**TASK DETAILS**. Where in the records does the word "agent" appear? Copy each line that holds it.

━━━━━ RECORDS ━━━━━

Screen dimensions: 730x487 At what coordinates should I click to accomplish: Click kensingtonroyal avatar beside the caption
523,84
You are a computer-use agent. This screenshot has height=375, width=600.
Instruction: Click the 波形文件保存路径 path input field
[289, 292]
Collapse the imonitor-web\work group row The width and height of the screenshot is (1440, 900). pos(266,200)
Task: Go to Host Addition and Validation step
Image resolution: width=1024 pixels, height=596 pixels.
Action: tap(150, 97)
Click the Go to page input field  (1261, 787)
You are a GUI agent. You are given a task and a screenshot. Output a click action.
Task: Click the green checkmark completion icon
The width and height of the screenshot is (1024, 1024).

━━━━━

**ANSWER AREA**.
You are a computer-use agent. This screenshot has height=375, width=600.
You are a GUI agent. You are given a task and a screenshot. Output a click action.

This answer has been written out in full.